● **ASSIGNMENT**
What follows is a set of entries. Repeat them exactly, but not their pictures.

● **PROVIDED DATA**
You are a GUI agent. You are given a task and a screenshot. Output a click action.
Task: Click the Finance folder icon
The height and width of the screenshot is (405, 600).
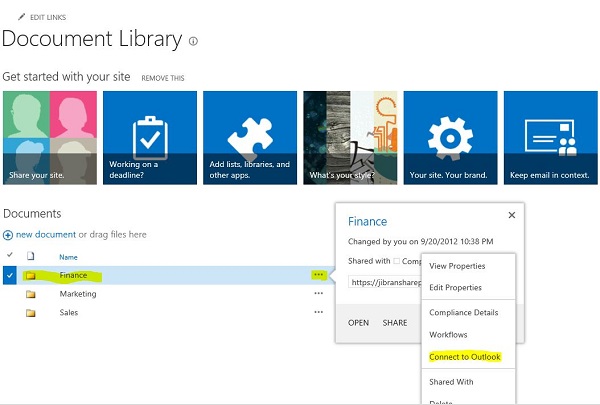pyautogui.click(x=30, y=274)
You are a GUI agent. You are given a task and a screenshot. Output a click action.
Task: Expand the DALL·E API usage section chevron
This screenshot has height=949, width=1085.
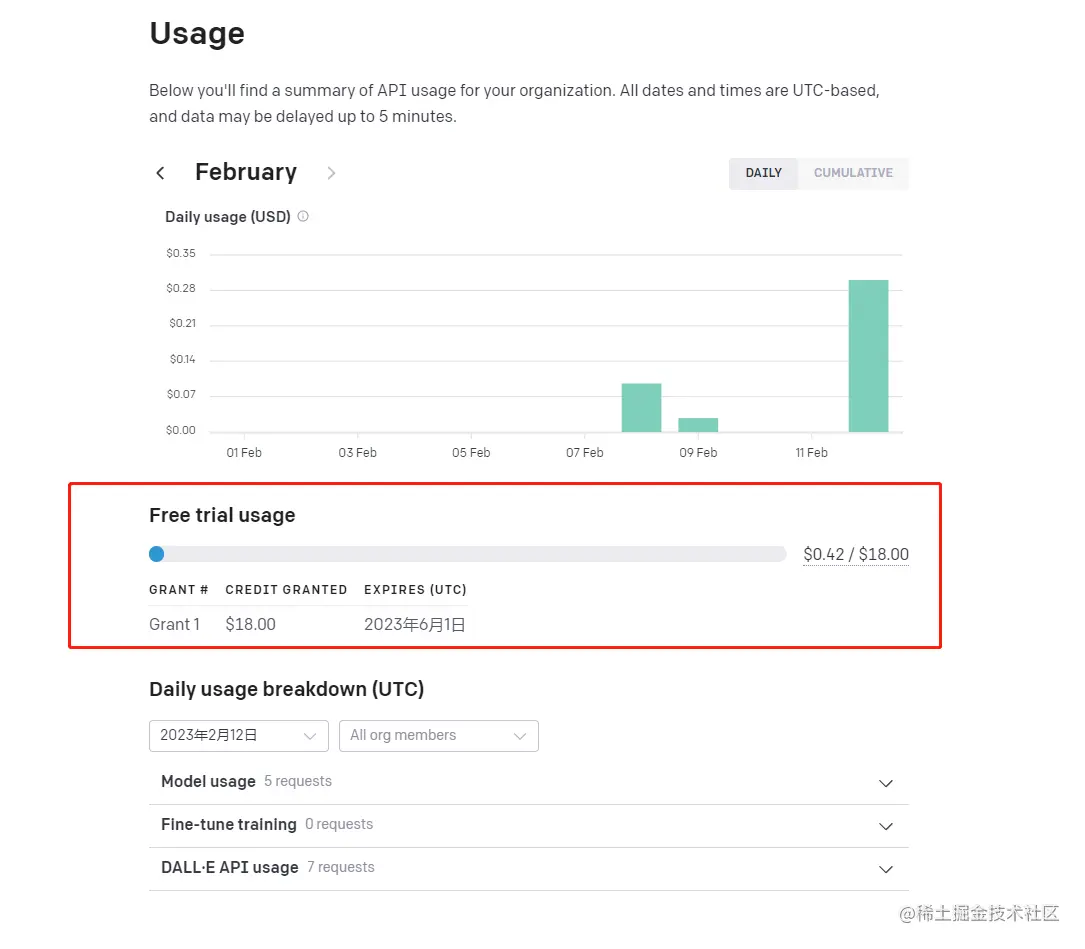point(885,869)
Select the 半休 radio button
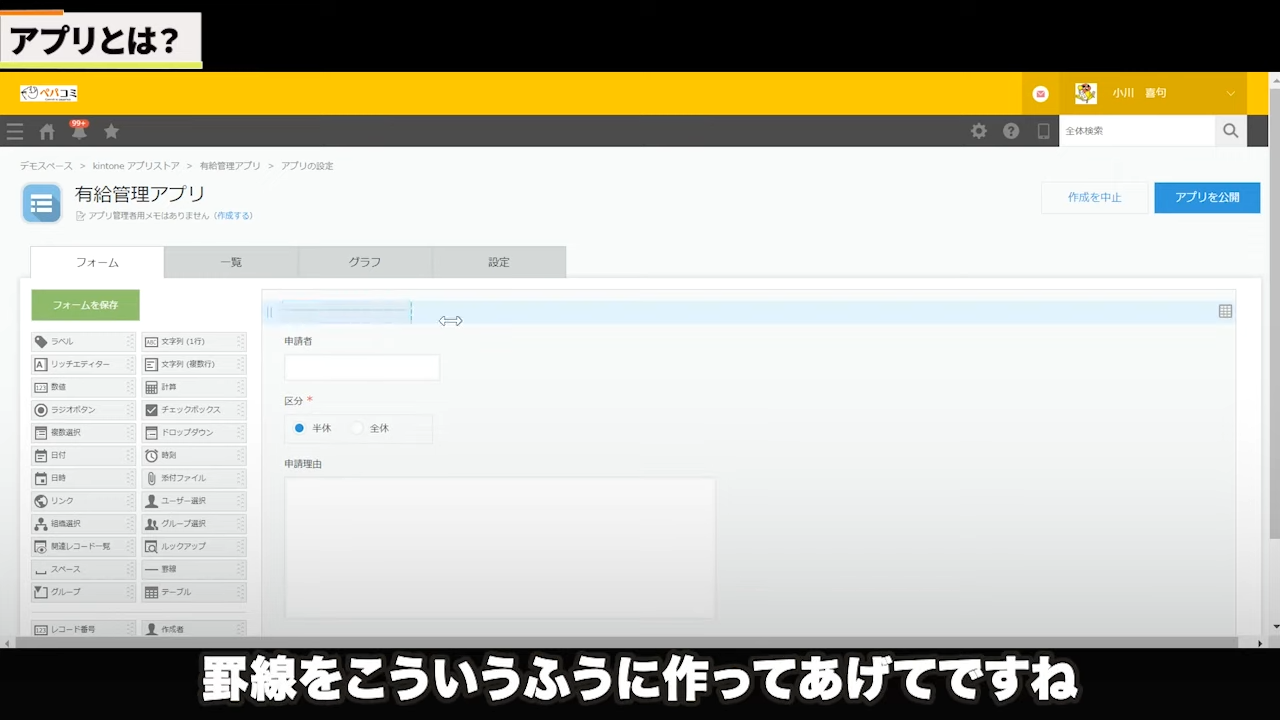The image size is (1280, 720). click(299, 428)
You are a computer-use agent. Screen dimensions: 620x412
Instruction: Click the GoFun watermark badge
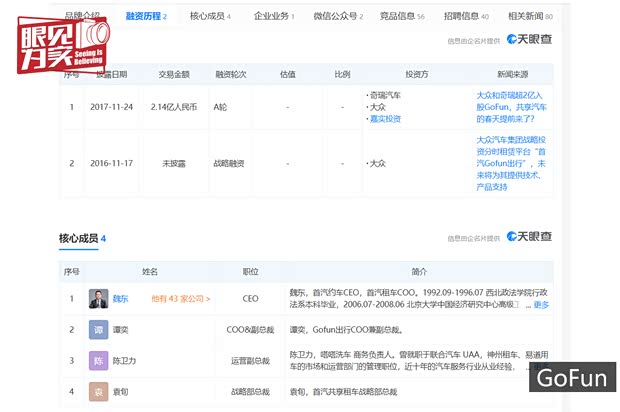[x=571, y=379]
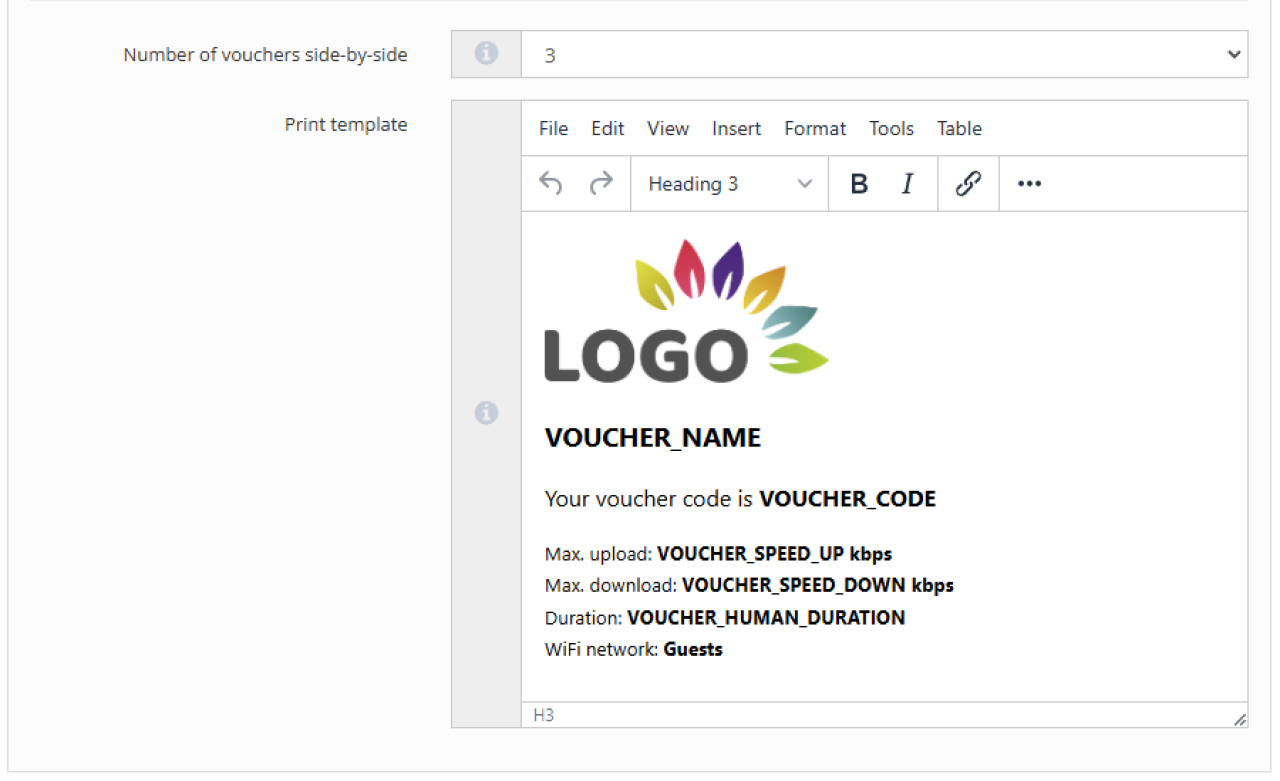Click the editor resize handle corner
Image resolution: width=1280 pixels, height=781 pixels.
[x=1239, y=718]
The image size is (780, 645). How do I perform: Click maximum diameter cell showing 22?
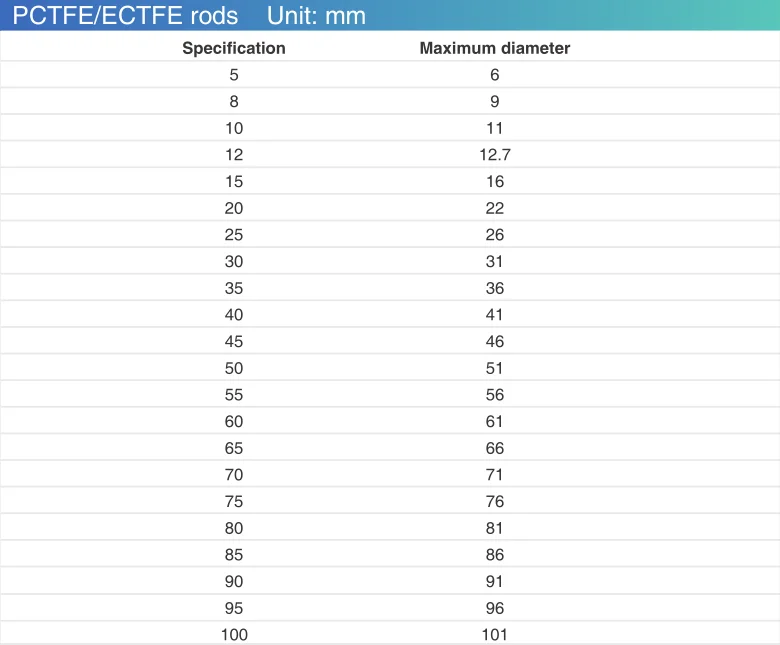(494, 208)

● **WRITTEN SOLUTION**
You are a GUI agent. You are given a task and a screenshot. Output a click action.
Task: Click the Finance folder icon
The height and width of the screenshot is (405, 600).
pyautogui.click(x=30, y=274)
You are a GUI agent. You are given a task and a screenshot. Output a click action.
Task: Expand the DALL·E API usage section chevron
This screenshot has height=949, width=1085.
point(885,869)
Select the 半休 radio button
The image size is (1280, 720). click(299, 428)
You are a computer-use agent. Screen dimensions: 620x412
Instruction: Click the GoFun watermark badge
[x=571, y=379]
Click the editor resize handle corner
Image resolution: width=1280 pixels, height=781 pixels.
[x=1239, y=718]
The image size is (780, 645). How do I perform: Click maximum diameter cell showing 22?
(494, 208)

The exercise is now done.